As moviegoers we subject ourselves willingly to the pleasurable manipulation that, after all, is the product offered for sale in popular entertainment. Normally all we ask is that the filmmakers do their work with a decent amount of respect for our powers of discrimination. But a genre becomes a genre for a reason, because the narrative patterns it falls into, the types of people it elevates to the status of hero (or anti-hero, or heroine), and above all the issues it wrestles with, resonate with an audience. Tigers and Dragons will consider the Chinese martial arts movie as a genre on a par with the Western and the samurai film—or rather as a close-knit family of genres, descended from a common ancestor. We want to sweep away some of the stereotypes that accumulated around these movies during the kung fu craze, to take advantage of an unprecedented opportunity offered by recent re-releases to see the genre whole and on its own terms. But before it is anything else it is a Chinese film genre, and while the very existence of this book is premised on the belief that the films can be enjoyed by people who are not Chinese, we also take it for granted that the movies can only be fully understood in the context of the society and the culture they were created to entertain.

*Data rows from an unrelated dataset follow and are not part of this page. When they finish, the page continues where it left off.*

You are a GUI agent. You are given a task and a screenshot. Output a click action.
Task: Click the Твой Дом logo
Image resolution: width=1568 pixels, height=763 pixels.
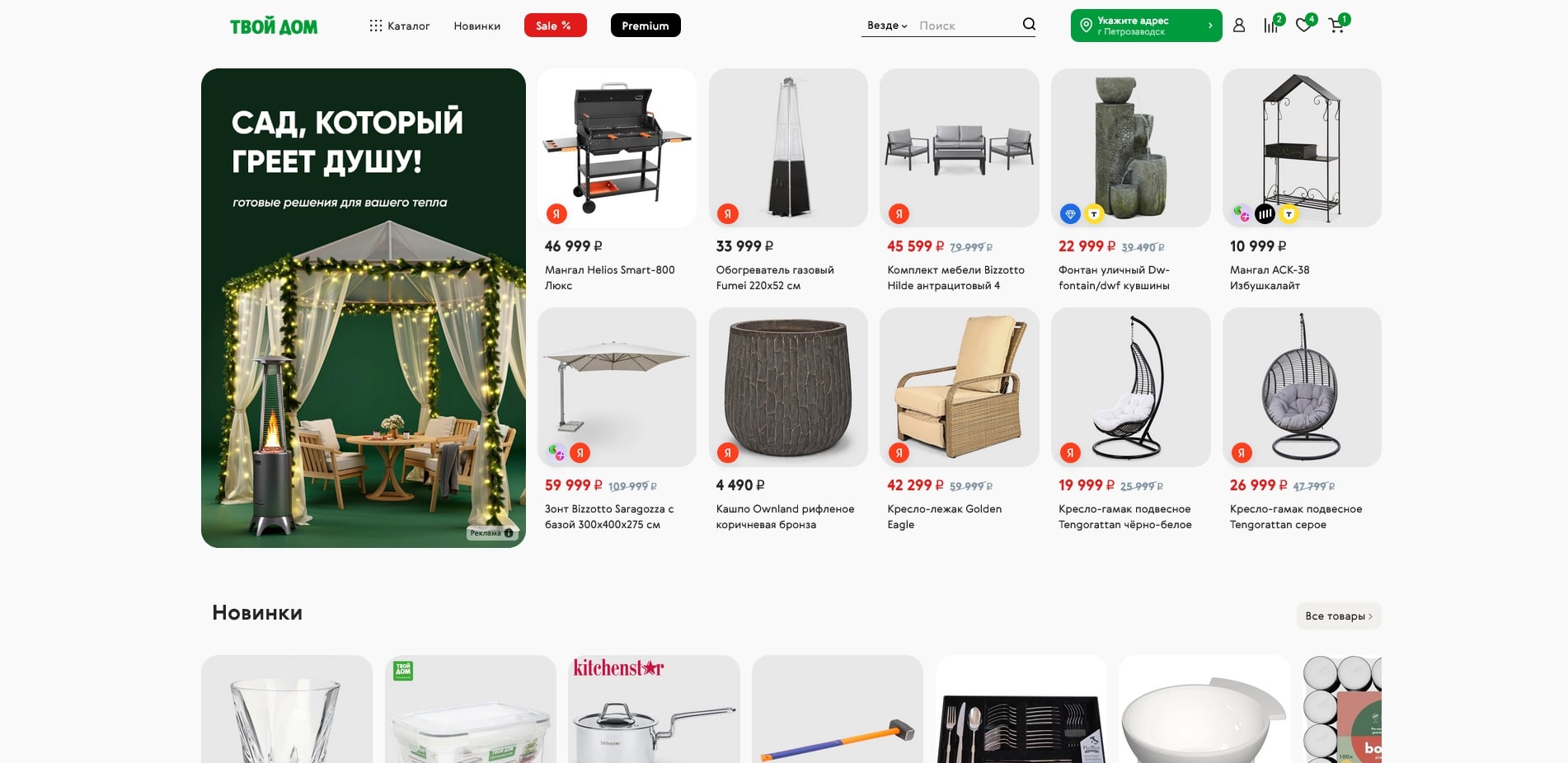274,26
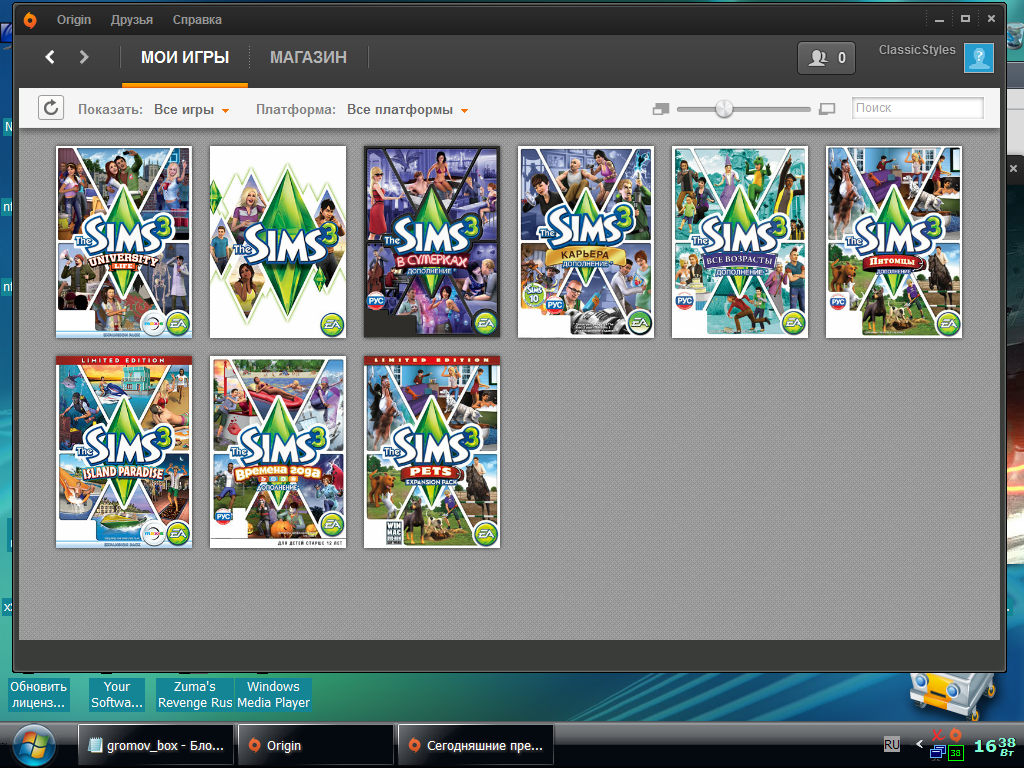Expand the 'Все игры' filter dropdown
The height and width of the screenshot is (768, 1024).
192,110
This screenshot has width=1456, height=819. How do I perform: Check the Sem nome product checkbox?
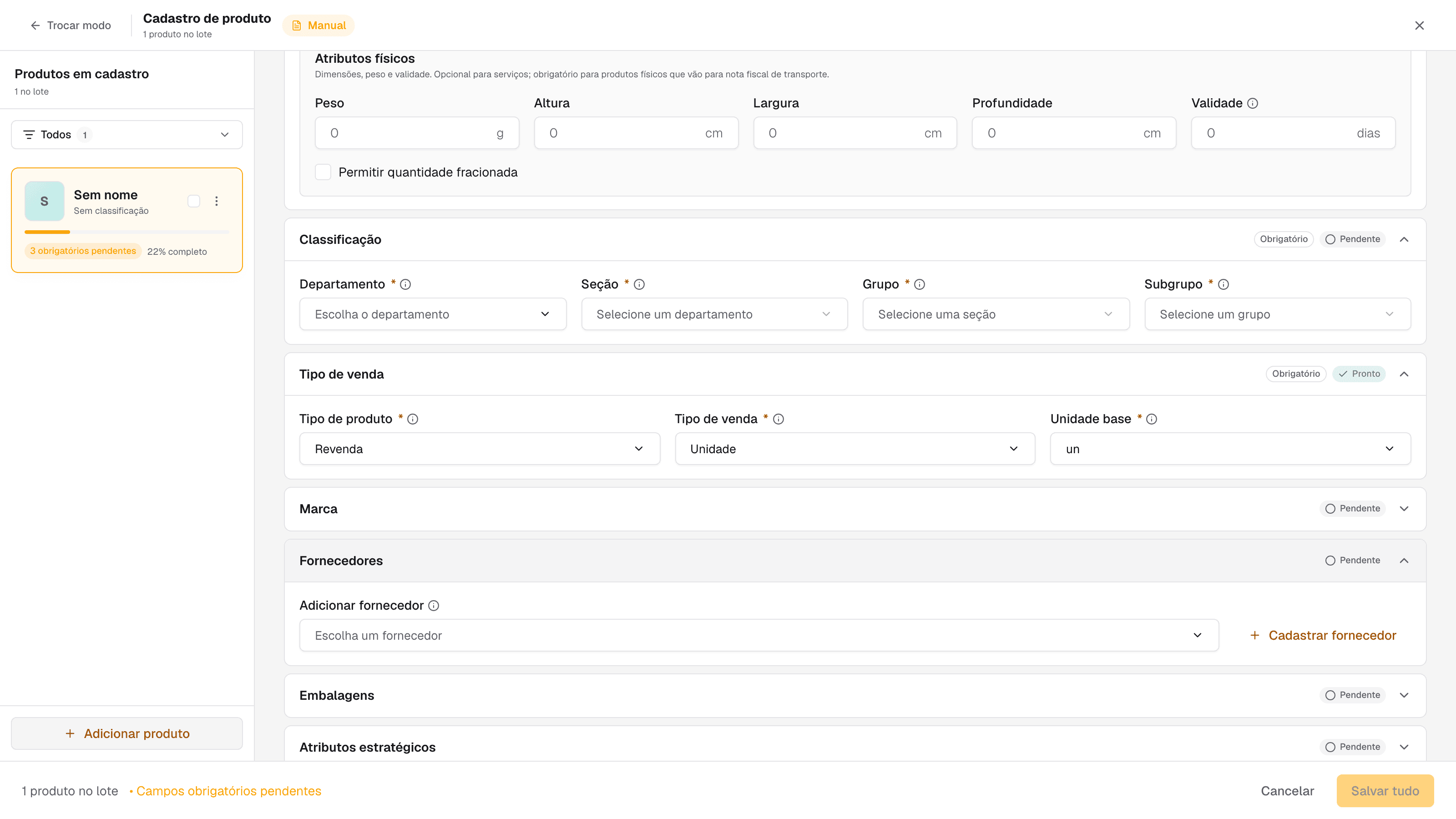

We should never allow ourselves to forget that these films were created and received primarily as dramatic works of fiction, written, directed, and performed by highly skilled artisan/entrepreneurs for a largely working-class audience they always kept firmly in mind. Quite a few of these artisans, until well into the 1970s, came out of the so-called “red trousers” tradition, trained in what amounted to trade schools specializing in the martial arts or Peking Opera, and who for all their prodigious physical skill remained illiterate into adulthood. In their own context the films were no more exotic than the people who made them. In fact I think the ordinariness in their native context of movies that look exotic to us is pretty close to the heart of the matter. These were pictures that ordinary people flocked to see after knocking off work from the tailor shops and shirt factories of Kowloon, with a belly full of street-stall noodles, in theaters clouded with the mingled fumes of shrimp crisps and cigarettes. Thinking of them as quaint foreign artifacts that can be cut loose from their moorings and carted proudly home, like faux-jade tchotchkes scooped up in Chinatown, would be an unforgivable failure of imagination.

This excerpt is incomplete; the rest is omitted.